相変わらず寒いけれどなんとか寝込まずにいる。
明日は私の15回目の誕生日だ。
「イコちゃん、本当にこの冬がんばったわねえ」
「高校ももう決まったしなあ。明日には15才か」
「いつも寝込んでたのに、今年は元気にお誕生日が迎えられそうね!」
お仕事から帰ってきてようやくお夕飯のパパの隣で、パジャマ姿のまま一緒にテレビを見ていると、ママがついでに私の分のお茶を入れてくれた。
あったかいほうじ茶。猫舌だからしばらく飲めないけど。
「ありがとうママ」
「どういたしまして。イコちゃん、ほんとに誕生日プレゼントいらないの?」
「思いつかないの。なにがいるのかな、高校生活」
読みたい本は買ってもらったり借りたりしているし、お洋服はこの間お出かけで見た。たいていの欲しいものはお小遣いで買える範囲で、誕生日の特別感がない。
何がいいのかな。考えに夢中になりすぎてイスの上で体育座りをしてしまい、「イコちゃん、お行儀悪い」とママに注意を受けてしまう。ごめんなさいちゃんと座ります、手はおひざ!
居住まいを正した私を見て、パパが箸の手を止める。
「イコ、誕生日プレゼントはスマートフォンにしよう。でも、パパのはガラケーだし、スマホのことはわからないよ。自分で探してごらん」
そうだよね、専業主婦のママは携帯自体持っていないし、このうちにスマホについて詳しい人はいないのだ。

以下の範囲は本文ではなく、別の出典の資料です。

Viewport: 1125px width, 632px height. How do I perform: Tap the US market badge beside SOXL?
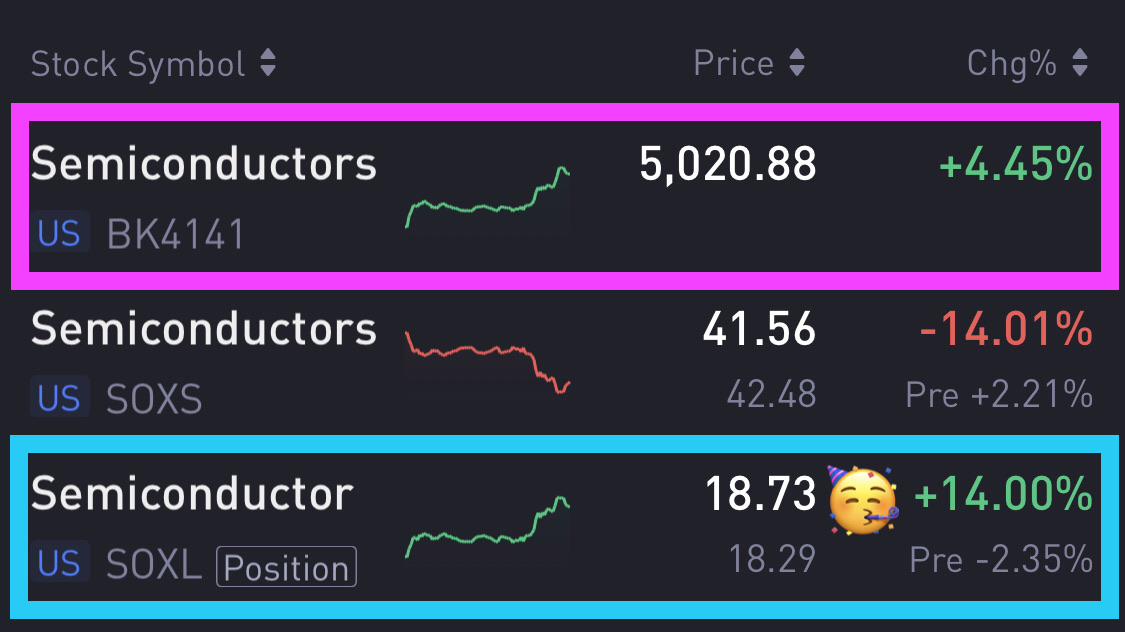(x=59, y=565)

「自分で満足するまで調べて決めなさい。通信会社がパパと違っても構わないし、高い機種でもいいよ。その代わり、これじゃないとダメっていう、パパが納得するような説明がちゃんとできること! 契約するのはパパだからね。わかった?」
「わかりましたあ」
パパからのありがたいお話である。めんどくさいとか思っても言ってはいけない。
うちは基本、「それが本当に必要なら高額でも買い与えてあげるけど、説得できるだけのものがないとダメだよ?」というスタンスである。事あるごとに自分で選ぶよう言われ、嫌でも頭を使わないといけなくなる。

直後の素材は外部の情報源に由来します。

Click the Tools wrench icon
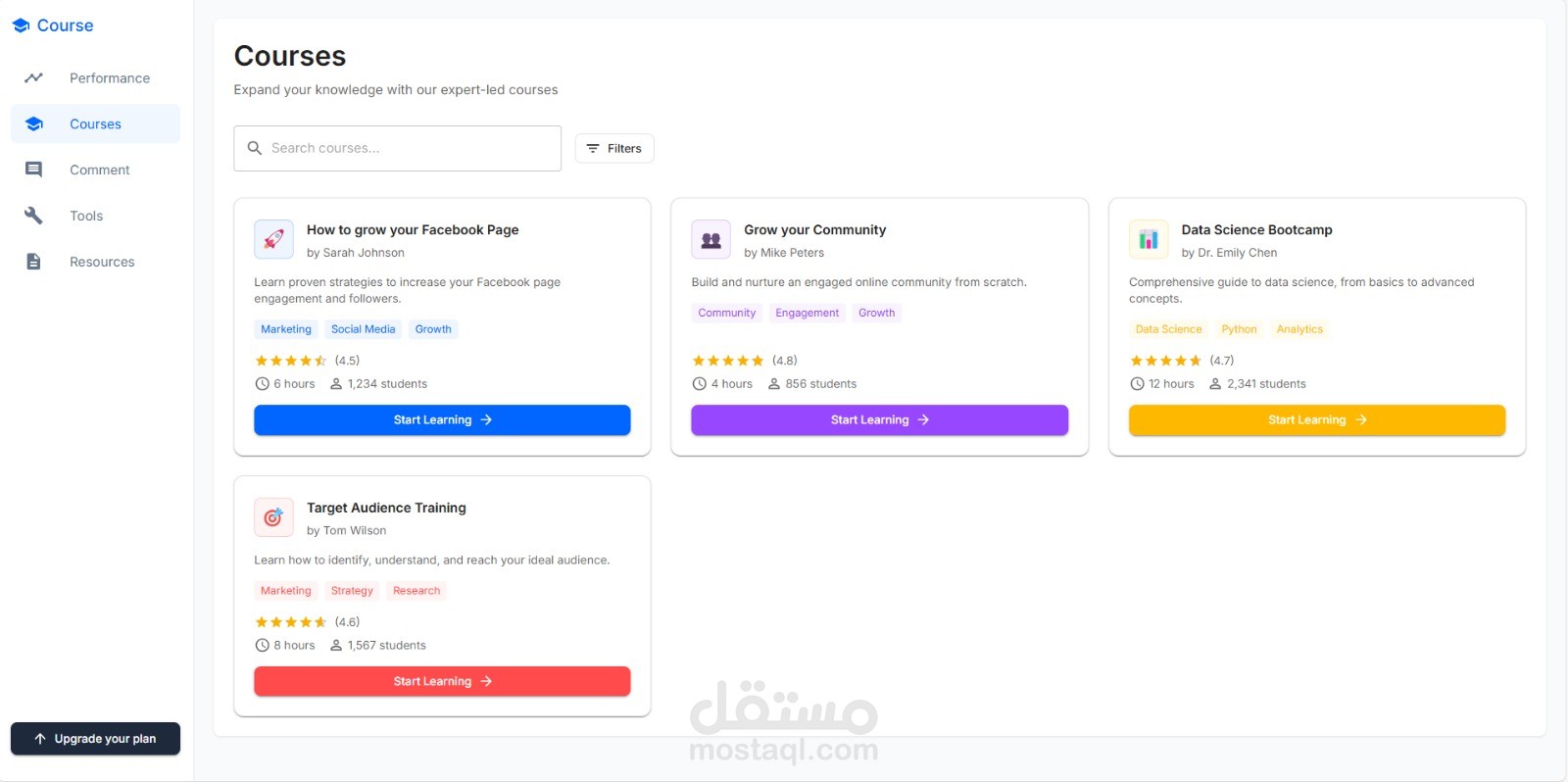Viewport: 1568px width, 782px height. point(33,216)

めんどうだからそっちで決めて、なんて言ったら最後、ママに嘆かれるしパパに怒られるのだ。
「自分のことに真剣になりなさい」って。
まだまだ熱いほうじ茶をすすりながら、どうしようか考える。
手間がかかりそうだ。ネットで見ても実際のサイズ感とか、実物を手に持ってみないとわからないことも多いだろうし。ショップのはしごかなあ。
岩並君も買うのかな。どうするのか今度聞いてみよう。
パパとママにおやすみなさいを言って部屋に戻る。
明日は誕生日。明後日は祝日で、岩並君におねだりした地域文化祭に連れて行ってもらう約束だ。
文房具のさんまとレモン、どんな風にお皿にのって出品されているんだろう、楽しみ。
『イコちゃん、ほんっとごめんね! お詫びにさ、お出かけの日にスタイリストするよ。1日ずれちゃうけど、誕生日だもん、お姫様みたいに可愛くしてあげる!』
先日の、岩並家と一緒に行ったお出かけで、買い回りすぎて私がへろへろになったことに責任を感じたらしい。明後日は烈さんが髪やらなにやら整えてくれるそうだ。午前中にうちに来てくれる。
『すっごい丈夫に文句言われて針のむしろだったんだよー。あいつ怒るとしつこいからさあ。私が悪いんだけど』
その分はりきって可愛くしちゃうよ! と烈さんは電話越しに笑い声をあげた。言うほどこたえてはいないみたい。見た目はキリッとしたモデル系美人なのに、烈さんはいろいろゆるくて親しみやすい人だ。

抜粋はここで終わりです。